Dat [verdachte] betrokken was bij het laboratorium in [plaats 2] wordt tot slot ook bevestigd door de waarnemingen op de dag van de inval in het lab op 4 februari 2021. Daaruit blijkt dat er sprake is van paniek en door alle verdachten, met uitzondering van [medeverdachte 4] , meerdere keren het woonwagenkamp in [plaats 1] werd op- en afgereden waaruit blijkt dat [verdachte] mensen heeft ingeschakeld om de negatieve gevolgen van het ‘probleem’ dat is ontstaan zoveel mogelijk in te perken.
Rol en medeplegen
Uit dit alles kan worden afgeleid dat [verdachte] bij het gehele proces van het vinden een locatie voor een laboratorium tot de verkoop van de geproduceerde metamfetamine betrokken was.
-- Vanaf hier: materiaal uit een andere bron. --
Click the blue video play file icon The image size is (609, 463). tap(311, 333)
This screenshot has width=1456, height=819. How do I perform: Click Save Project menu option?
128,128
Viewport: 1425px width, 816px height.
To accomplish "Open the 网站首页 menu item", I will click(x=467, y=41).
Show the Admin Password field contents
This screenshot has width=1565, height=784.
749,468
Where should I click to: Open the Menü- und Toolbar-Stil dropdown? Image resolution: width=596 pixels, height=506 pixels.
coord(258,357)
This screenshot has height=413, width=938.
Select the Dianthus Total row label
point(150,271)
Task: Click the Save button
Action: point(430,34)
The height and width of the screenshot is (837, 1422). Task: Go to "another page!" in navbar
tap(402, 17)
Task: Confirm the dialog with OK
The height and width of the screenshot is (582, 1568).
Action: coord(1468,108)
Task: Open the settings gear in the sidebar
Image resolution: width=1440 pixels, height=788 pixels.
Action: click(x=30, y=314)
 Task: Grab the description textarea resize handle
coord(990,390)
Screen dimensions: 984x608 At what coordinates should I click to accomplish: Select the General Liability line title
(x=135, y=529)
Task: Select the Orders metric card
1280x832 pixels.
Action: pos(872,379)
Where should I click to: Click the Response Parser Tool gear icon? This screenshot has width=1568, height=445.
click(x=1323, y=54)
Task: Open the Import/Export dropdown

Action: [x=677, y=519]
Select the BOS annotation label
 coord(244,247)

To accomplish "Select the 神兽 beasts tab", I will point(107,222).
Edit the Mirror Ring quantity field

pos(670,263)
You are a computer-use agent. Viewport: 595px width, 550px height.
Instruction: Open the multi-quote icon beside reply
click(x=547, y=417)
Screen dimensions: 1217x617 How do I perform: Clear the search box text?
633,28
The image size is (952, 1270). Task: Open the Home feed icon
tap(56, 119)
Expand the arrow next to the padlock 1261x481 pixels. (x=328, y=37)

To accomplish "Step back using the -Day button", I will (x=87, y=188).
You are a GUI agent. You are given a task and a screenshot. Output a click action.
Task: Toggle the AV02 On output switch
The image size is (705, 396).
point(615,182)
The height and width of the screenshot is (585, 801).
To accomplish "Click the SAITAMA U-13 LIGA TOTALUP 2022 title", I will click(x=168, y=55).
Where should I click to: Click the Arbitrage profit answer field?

De uitvoering van deze verschillende onderdelen van het proces liet hij aan anderen over, zoals de opbouw en het vervoeren van goederen naar het lab en de productie in het lab. [verdachte] bleef zo uit het zicht en op de achtergrond. Vanuit deze positie stuurde hij de medeverdachten aan en oefende toezicht en controle uit waarbij de uitvoering vaak direct (en soms meermalen per dag) aan hem werd teruggekoppeld door een ontmoeting bij zijn woning of zijn bedrijf. De rechtbank sluit daarom niet uit dat [verdachte] degene is die door [medeverdachte 5] ( [bijnaam 4] ) in de chats met [getuige] als “ [bijnaam 6] ” wordt geduid. Op grond van het voorgaande is de rechtbank in ieder geval van oordeel dat [verdachte] een leidende rol in het geheel had.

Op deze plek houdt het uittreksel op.